A Criminal Magic

“Alex.” I finally find my voice. Lord, he’s really starting to unravel, to lose it. “What’s gotten into you, how on earth would the Feds—”

“I promise the Unit will cut a deal with you. I’ll make sure of it.” His words are soft, but now assured, and he keeps his eyes trained on a random spot to the left of my head. “We say that Gunn was the mastermind, that he had you and the rest of his sorcerers working like dogs for him, that he was blackmailing you—at the end, that’s what it’s been like, it’s not too much of a stretch from the truth. We’ll tell the troupe the same—have them corroborate the story. They all think there’s something else going on between you and Gunn anyway.”

He steals another breath as my head starts spinning. “If you give up Gunn and his team and everything you know, you’ll walk. But it needs to be all of it, Joan—everything about the eternal shine, anything Gunn’s said about his plan for expansion, plus D Street’s distribution routes. And that spell, Joan—it can’t get out, you need to tell the Unit everything, we need to contain it. You give all that up, and I promise your family will stay safe. I’ll make sure the cabin stays yours if that’s what you want. Maybe the Feds will keep you under surveillance, but you’ll be free.” He pauses, then adds in a more tentative voice, “Or you and your family could stay here in DC with me.”

I can’t speak. The world feels like it’s opening up underneath me, and that I’m falling, unable to hold on to any of his words, descending down down down. “What are you—Alex,” I stutter, “how the hell do you know this?”

He shakes his head.

He looks pitiful. Repentant. Afraid.

And then the pieces start falling into place.

Or maybe the picture has always been completed, and I’ve just been too blind—too willfully blind—to see it.

“Are you . . .” I close my eyes. I can’t look at him anymore. “Are you a cop?”
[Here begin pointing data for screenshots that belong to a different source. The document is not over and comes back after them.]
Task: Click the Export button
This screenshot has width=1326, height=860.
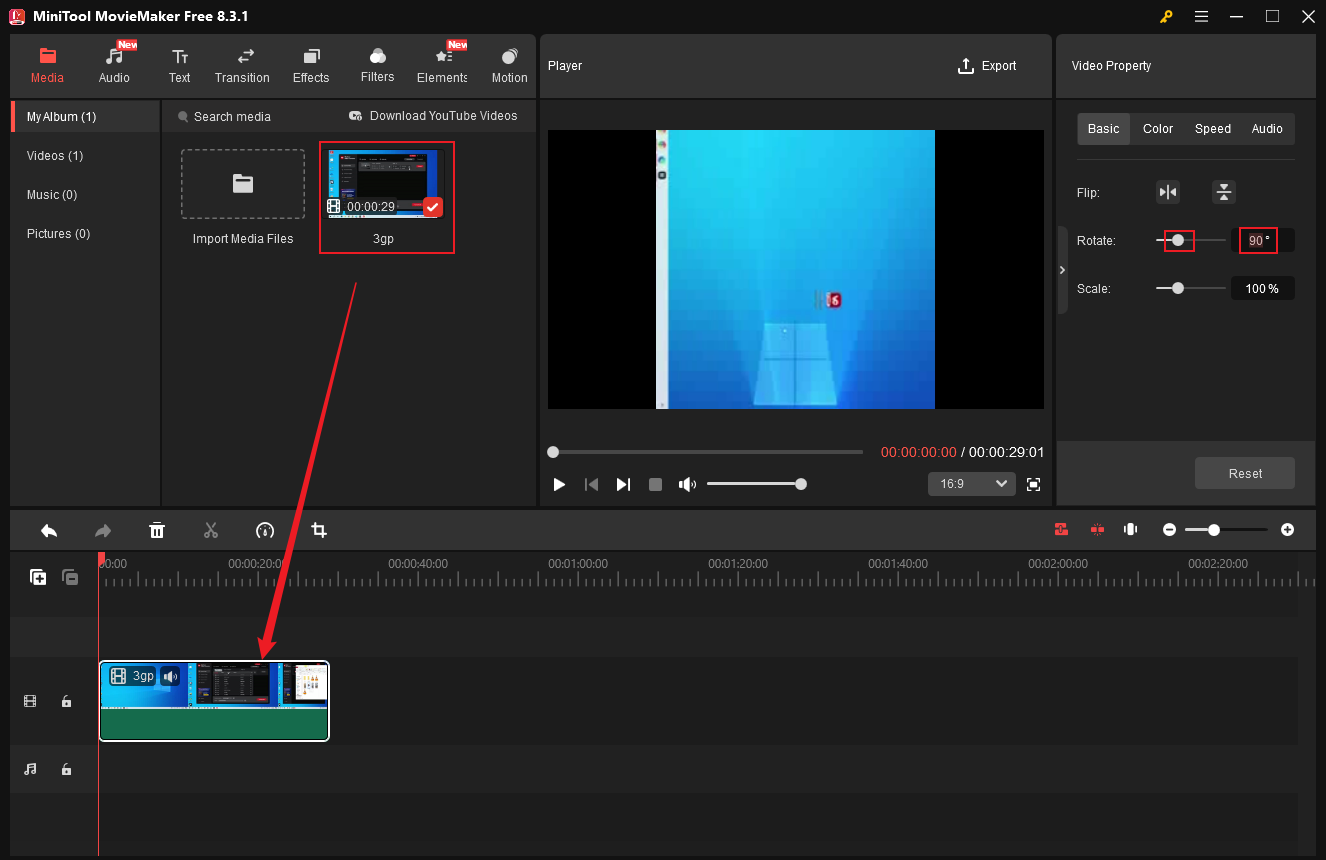Action: click(x=987, y=66)
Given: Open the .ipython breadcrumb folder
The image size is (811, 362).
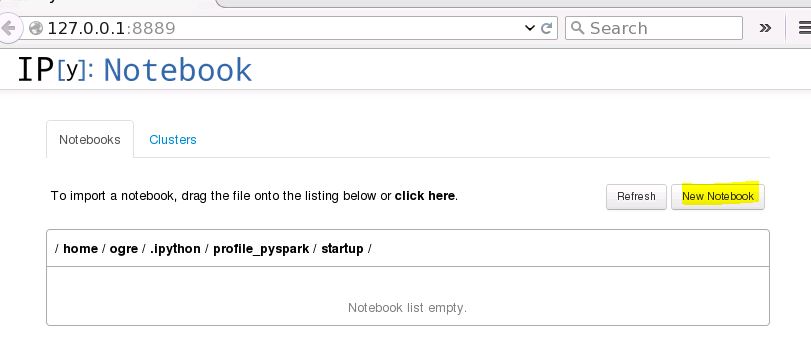Looking at the screenshot, I should tap(175, 249).
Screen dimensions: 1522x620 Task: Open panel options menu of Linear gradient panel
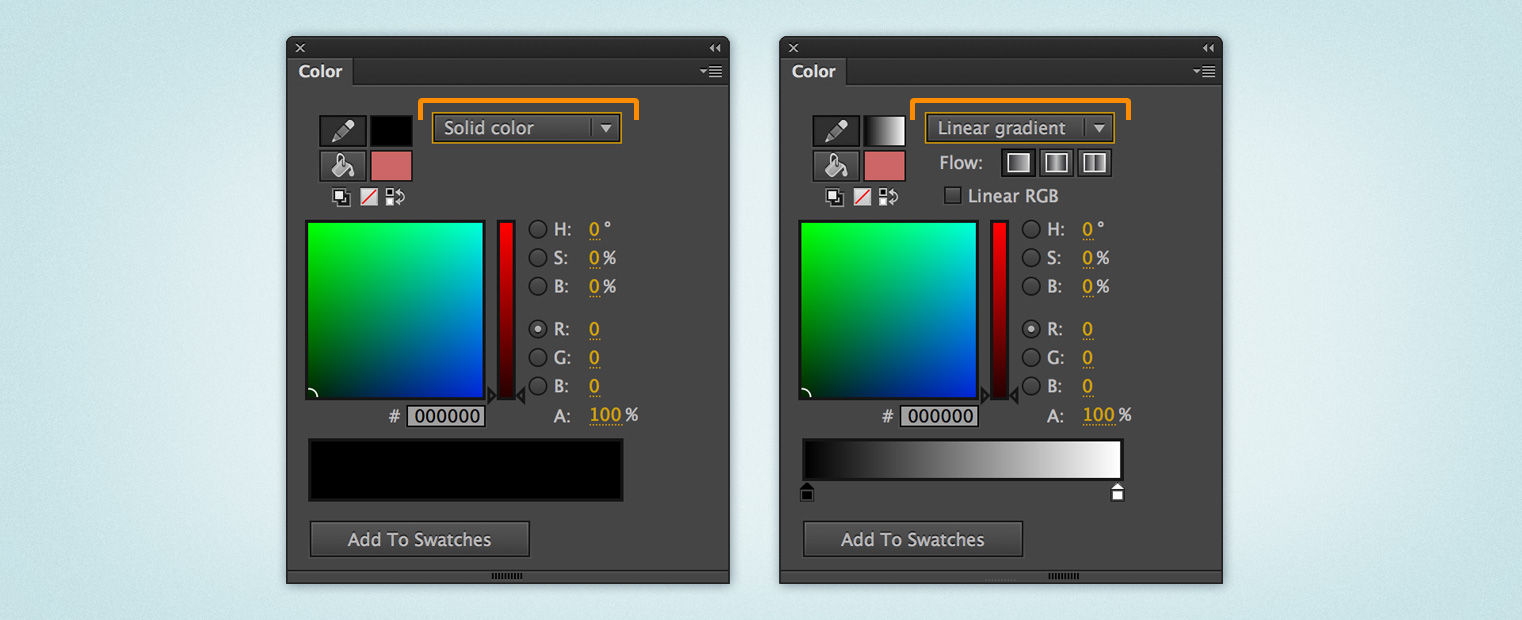(1204, 72)
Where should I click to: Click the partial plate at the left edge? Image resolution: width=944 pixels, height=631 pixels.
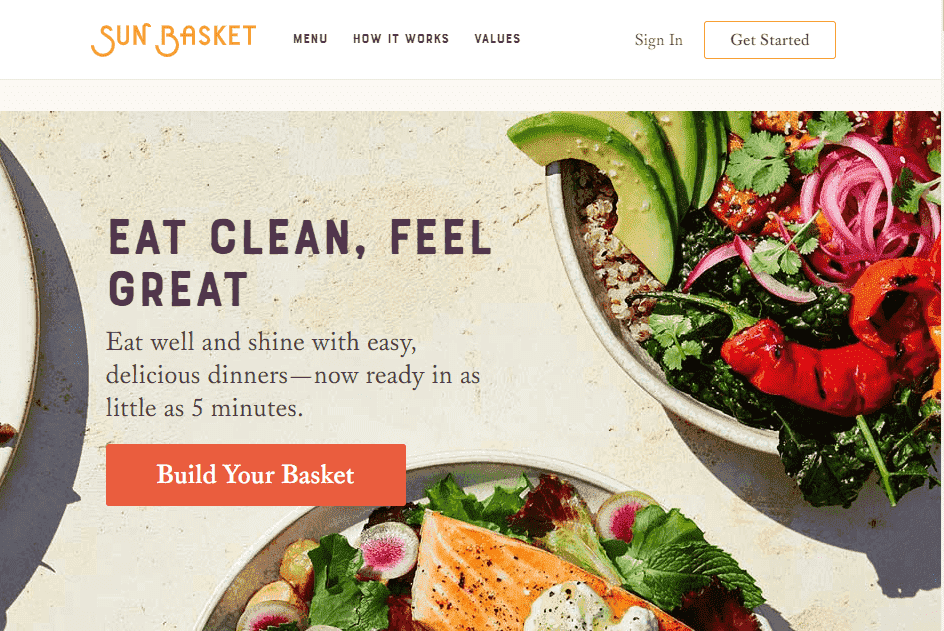click(x=17, y=313)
“They had me, Joan, over a barrel,” he rushes, squeezing my hands, “all my old crimes. At first I was doing it because I had to. But then I started to understand everything that magic is capable of, all the darkness of this underworld, and I met you, and—” He stops. “I believe in what I’m doing now, more than ever. I want to end Gunn and the rest of them. I want to save you. Please, please let me do both.”

A cop.

Alex is a fucking cop.

Of course, this all makes sense, looking back at the full picture. His cloudy past, his questions about Gunn, the way he kept burning bright, right through the Shaws. But even still, it feels like the greatest magic—the one I’ve come to know as real, the one I’ve come to build my hopes and dreams on top of—it all teeters, then comes spiraling, crashing down.

“You piece of shit.” I close my eyes. The tears come hot, fast, and overwhelming. “You liar. You’ve been playing me this whole time?”

“I never played you.” Alex rushes to grab my hand again, but I jerk away from him, stumble to the edge of his gazebo manipulation. I want to tear it down with my nails. Alex. Alex is a cop.

“Please, Joan, me and you—that’s the only thing that’s always been real.” His voice cracks. “I can’t deny that I lied about some things—I had to in order to survive—but there’re some things that you just can’t lie about. You know that’s true.”

I don’t look at him. Alex tries to angle around, force me to, but I turn away. But he gently grabs my hand and pulls me around to face him. I want to resist again. I want to tell him to leave me alone. But his look, his face. This, right here, right now, there’s no trick.

“I’ve made sure the Feds don’t know your name yet, but they know about the eternal shine,” he says slowly. “I told you, I’ve got it all figured out. We’ll get ahead of it, and spin your story—we’ll tell them that you were coerced, that Gunn forced you to use your blood-magic. Like I said, we’ll use the troupe to back it up. If they cooperate, they get off easy. Besides, we’ve always been after the gangsters, not the sorcerers—Gunn and Colletto are the masterminds.”

When I don’t answer, because I can’t, because everything I might say is stuck like a thick, knotted ball in my throat, he leans in and whispers, “I would never give you up, don’t you see that? You were right, Joan. We’re the same, we deserve this—we deserve each other.”

Those words. They’re the right words.

Maybe, despite all things, they’re the only words that matter.

“Please, Joan,” he says. “Think of your family, of yourself. Hell, think of me.” He takes my other hand, so that both of mine are wrapped in his. “This is the only way you get out of this. Please. Please tell me you’re with me.”